The Cuban missile crisis of 16-28 October 1962 was a pivotal point in the Cold War. The close brush with nuclear conflict changed both the nature of the stand-off, the economic and technological strategies behind it, and even the way they used technology to communicate. The Cold War was originally a military stand-off, but it became an economic and technical race.
Behind the historic headlines, though, there is another aspect to the confrontation. A number of technological achievements and aspirations had a bearing on the outcome of the crisis; and the crisis itself influenced the technological development of the superpowers in subsequent decades, particularly in the areas of computing and communications. Understanding these aspects is to understand how the Cuban missile crisis links directly with the collapse of the Soviet empire from 1989.
In 1953 the Soviet Union emerged from its nightmarish period under the murderous premier Josef Stalin. Its new leader, Nikita Khrushchev, sought an accommodation with the West; but his personality and the limitations of the Soviet system derailed his hopes and within a few years he took the protagonists to the brink of nuclear war.
When he was appointed Communist Party first secretary in September 1953, Khrushchev appreciated that the USSR lagged behind the West economically and technically, as well as militarily.

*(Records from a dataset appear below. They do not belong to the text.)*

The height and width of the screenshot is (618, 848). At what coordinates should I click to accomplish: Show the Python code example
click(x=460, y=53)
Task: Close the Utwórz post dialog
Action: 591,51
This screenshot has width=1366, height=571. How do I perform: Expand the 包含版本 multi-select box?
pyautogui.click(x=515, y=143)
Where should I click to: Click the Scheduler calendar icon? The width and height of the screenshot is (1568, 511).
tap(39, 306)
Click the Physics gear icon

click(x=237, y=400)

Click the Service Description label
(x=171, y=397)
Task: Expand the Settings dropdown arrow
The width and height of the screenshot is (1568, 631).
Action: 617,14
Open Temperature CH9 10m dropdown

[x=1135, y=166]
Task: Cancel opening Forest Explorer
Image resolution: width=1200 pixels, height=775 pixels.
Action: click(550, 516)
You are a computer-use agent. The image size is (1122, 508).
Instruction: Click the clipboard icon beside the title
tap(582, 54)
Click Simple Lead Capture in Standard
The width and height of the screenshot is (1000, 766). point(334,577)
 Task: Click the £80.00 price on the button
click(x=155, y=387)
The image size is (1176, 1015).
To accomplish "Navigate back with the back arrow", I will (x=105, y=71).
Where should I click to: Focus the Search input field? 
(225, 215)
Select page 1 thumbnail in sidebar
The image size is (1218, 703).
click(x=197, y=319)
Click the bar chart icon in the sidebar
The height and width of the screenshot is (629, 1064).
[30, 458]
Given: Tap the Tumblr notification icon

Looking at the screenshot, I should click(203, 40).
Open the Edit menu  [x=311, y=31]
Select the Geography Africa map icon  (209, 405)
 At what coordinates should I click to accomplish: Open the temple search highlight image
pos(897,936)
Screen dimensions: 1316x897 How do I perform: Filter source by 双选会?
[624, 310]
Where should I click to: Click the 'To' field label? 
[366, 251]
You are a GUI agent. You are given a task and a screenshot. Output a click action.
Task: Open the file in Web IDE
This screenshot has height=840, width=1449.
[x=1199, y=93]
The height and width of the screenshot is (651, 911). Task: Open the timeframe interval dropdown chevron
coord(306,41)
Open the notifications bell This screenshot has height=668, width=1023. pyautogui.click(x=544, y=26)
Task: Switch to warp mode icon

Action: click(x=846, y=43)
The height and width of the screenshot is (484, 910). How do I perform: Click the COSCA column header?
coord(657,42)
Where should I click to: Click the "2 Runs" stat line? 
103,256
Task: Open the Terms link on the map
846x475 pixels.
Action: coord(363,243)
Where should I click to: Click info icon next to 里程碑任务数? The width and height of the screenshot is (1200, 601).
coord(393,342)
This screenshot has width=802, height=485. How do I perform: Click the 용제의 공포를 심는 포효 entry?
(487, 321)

But he believed that the socialist system, relieved of Stalin's destructive urges, would catch up and overtake the capitalist societies.
He wanted to work with the West, but Khrushchev also believed that the USSR had succeeded in bullying them with nuclear threats, first in 1956 over Suez, and then again in 1961 over Berlin. The younger, inexperienced, US President-elect, John F Kennedy, was seen as something of a pushover. Also, Khrushchev was sympathetic to the cause of third-world 'liberation', especially in Cuba. Unlike his predecessor, he had a revolutionary romantic streak.
These factors led Khrushchev to action a foolhardy strategic plan - to base medium- and long-range ballistic missiles capable of delivering nuclear warheads on the Communist island of Cuba. Blindspots in US intelligence analysis meant that deployment was well under way before the Americans realised what might be happening. The belated US reaction was to threaten armed military confrontation if consignments of additional missiles weren't halted and the existing missiles not removed.
Khrushchev and Kennedy were determined to avoid a nuclear war, and strived to find a way back without appearing to the world to lose face. However, it still took several days before the prospect of conflict was off the critical agenda - when dysfunctional communications, political misjudgment, military gung-ho or sheer accident could easily have triggered nuclear Armageddon. Post-Cuba, the two sides made much greater effort to manage the Cold War and minimise the possibility of a similarly hazardous confrontation arising.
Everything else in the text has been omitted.